---------- SUPPLIED RECORDS

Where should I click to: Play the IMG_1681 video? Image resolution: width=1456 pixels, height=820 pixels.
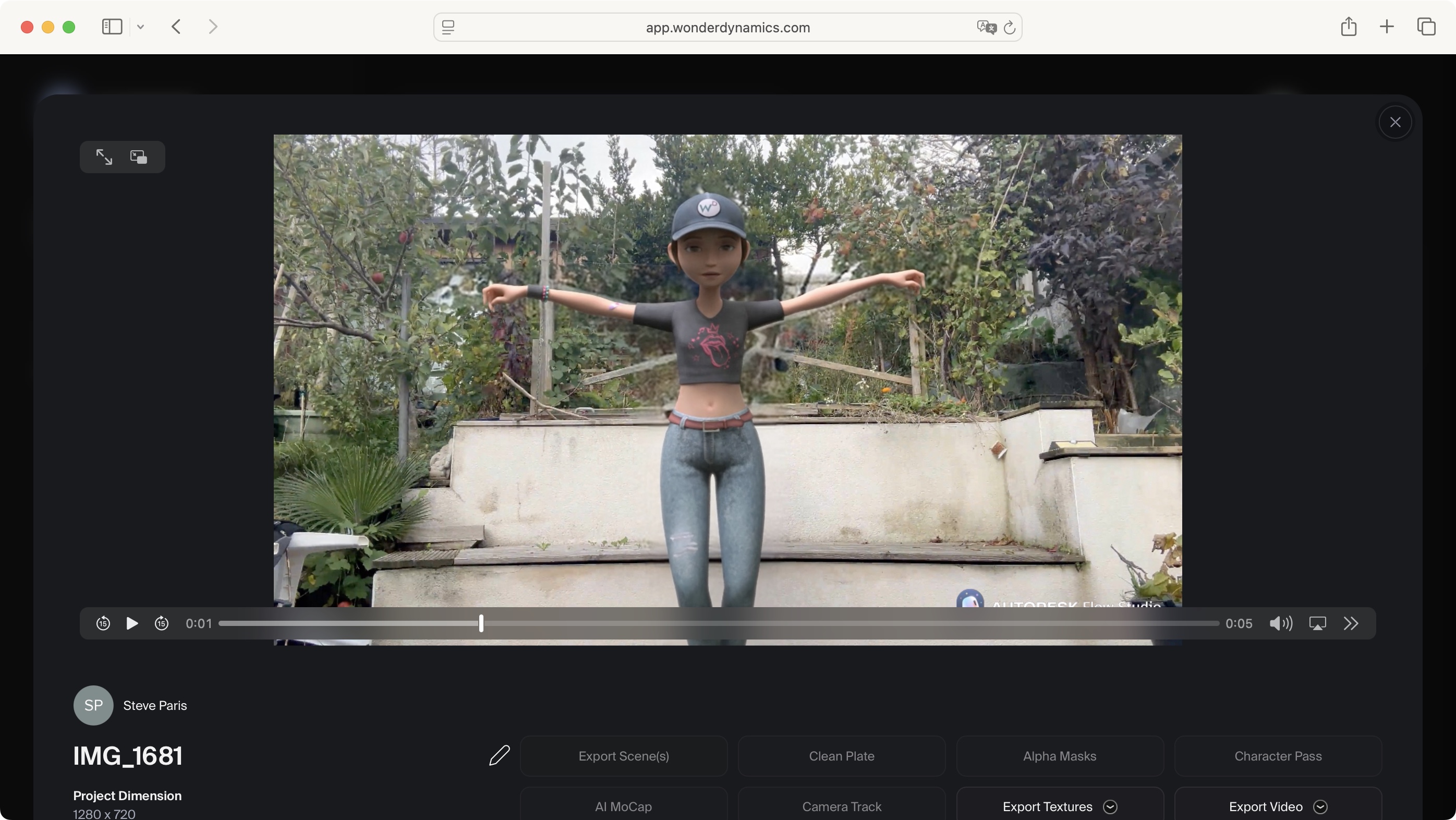[132, 623]
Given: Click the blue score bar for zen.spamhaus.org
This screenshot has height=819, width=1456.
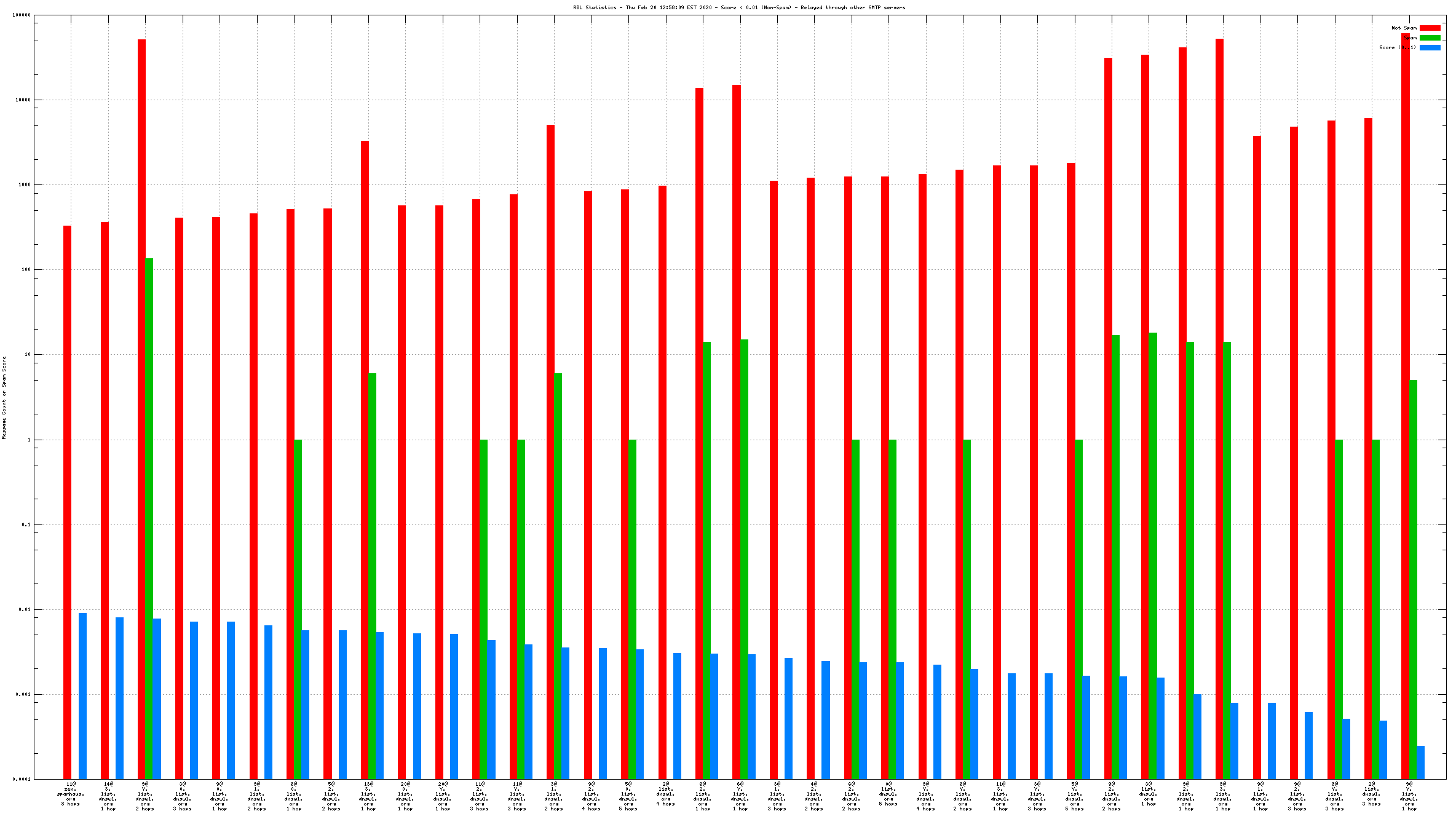Looking at the screenshot, I should coord(82,695).
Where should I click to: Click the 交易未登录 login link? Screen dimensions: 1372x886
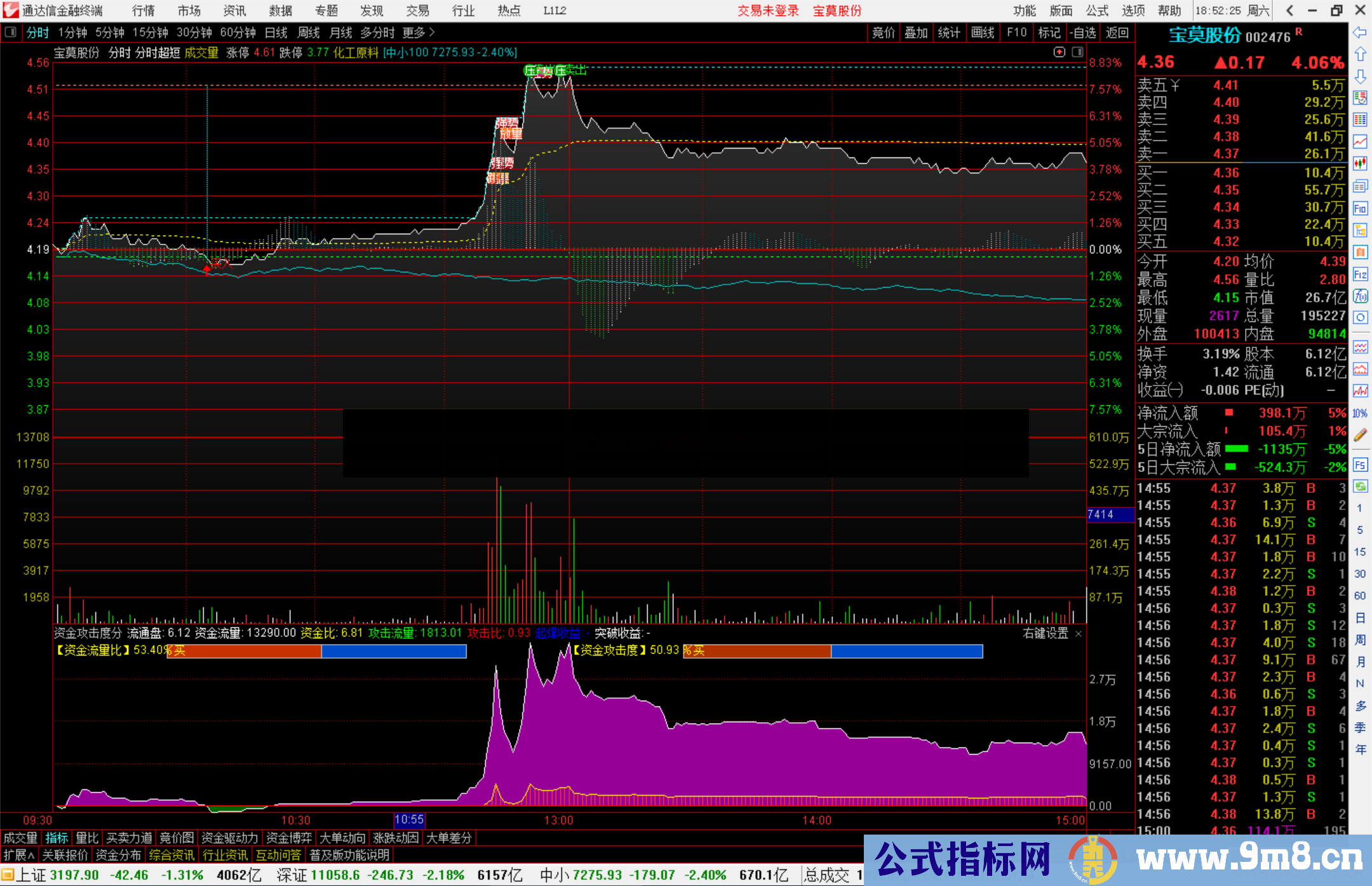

--------------------

> [WHAT TO PRODUCE]:
An exact transcription of all the entries is required, without the pictures.

> [RESPONSE BOX]:
Where should I click to: Play the IMG_1681 video? Image resolution: width=1456 pixels, height=820 pixels.
[132, 623]
Given: Click the blue score bar for zen.spamhaus.org
This screenshot has height=819, width=1456.
Looking at the screenshot, I should coord(82,695).
Where should I click to: Click the 交易未登录 login link? Screen dimensions: 1372x886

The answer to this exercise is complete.